File: lib-xml.qbk

package info (click to toggle)
libzeep 5.1.8-1
links: PTS, VCS
area: main
in suites: bookworm, forky, sid, trixie
size: 3,596 kB
sloc: cpp: 27,393; xml: 7,798; javascript: 180; sh: 37; makefile: 8
file content (141 lines) | stat: -rw-r--r-- 6,724 bytes
parent folder | download | duplicates (2)
[/
    Documentation for libzeep version 5.0

          Copyright Maarten L. Hekkelman, 2020
 Distributed under the Boost Software License, Version 1.0.
    (See accompanying file LICENSE_1_0.txt or copy at
          http://www.boost.org/LICENSE_1_0.txt)
]

[chapter XML
    [quickbook 1.7]
    [id libzeep.xml]
]

[section:descr Introduction]

The core of this library is a validating XML parser with DTD processing and all. On top of this are implemented an API for manipulating XML data in a DOM like fashion and a serialization API. As a bonus there's also an XPath implementation, albeit this is limited to XPath 1.0.

[endsect:descr]

[section:api The DOM API]

libzeep uses a modern C++ way of accessing and manipulating data. To give an idea have a look at the following code.

[import ../examples/synopsis-xml.cpp]
[synopsis_xml_main]

[heading XML nodes]

The class __node__ is the base class for all classes in the DOM API. The class is not copy constructable and subclasses use move semantics to offer a simple API while still being memory and performance efficient. Nodes can have siblings and a parent but no children.

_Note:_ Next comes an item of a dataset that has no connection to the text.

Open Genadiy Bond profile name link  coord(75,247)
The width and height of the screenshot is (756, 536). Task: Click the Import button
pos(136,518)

The class __element__ is the main class, it implements a full XML node with child nodes and attributes. The children are stored as a linked list and same goes for the attributes.

The class __text__ contains the text between XML elements. A __cdata__ class is derived from __text__ and other possible child nodes for an XML element are __processing_instruction__ and __comment__.

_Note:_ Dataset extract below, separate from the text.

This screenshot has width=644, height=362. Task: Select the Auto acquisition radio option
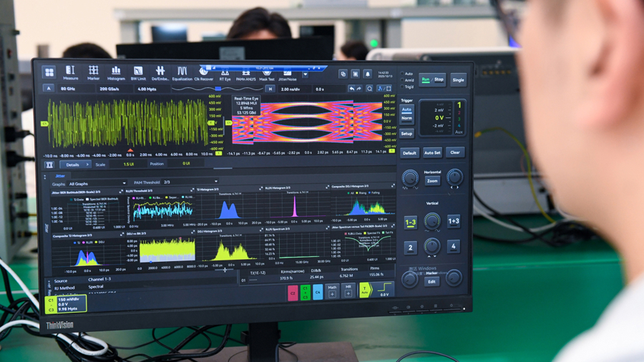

XML elements also contain attributes, stored in the __attribute__ class. Namespace information is stored in these attributes as well. Attributes support structured binding, so the following works:

	zeep::xml::attribute a("x", "1");
	auto& [name, value] = a; // name == "x", value == "1"

[endsect:api]

[section:xml_io Input and output]

The class __document__ derives from __element__ can load from and write to files.

[heading streaming I/O]

You can use std::iostream to read and write __document__ objects. Reading is as simple as:

	zeep::xml::document doc;
	std::cin >> doc;

Writing is just as simple. A warning though, round trip fidelity is not guaranteed. There are a few issues with that. First of all, the default is to replace CDATA sections in a file with their content. If this is not the desired behaviour you can call [memberref zeep::xml::document::set_preserve_cdata `set_preserve_cdata(true)`].

Another issue is that text nodes containing only white space are present in documents read from disk while these are absent by default in documents created on the fly. When writing out XML using `iostream` you can specify to wrap and indent a document. But if the document was read in, the result will have extraneous spacing.

Specifying indentation is BTW done like this:

	std::cout << std::setw(2) << doc;

That will indent with two spaces for each level.

[heading validation]

This will not validate the XML using the DTD by default. If you do want to validate and process the DTD, you have to specify where to find this DTD and other external entities. You can either use [memberref zeep::xml::document::set_base_dir `set_base_dir`] or you can specify an entity_loader using [memberref zeep::xml::document::set_entity_loader `set_entity_loader`]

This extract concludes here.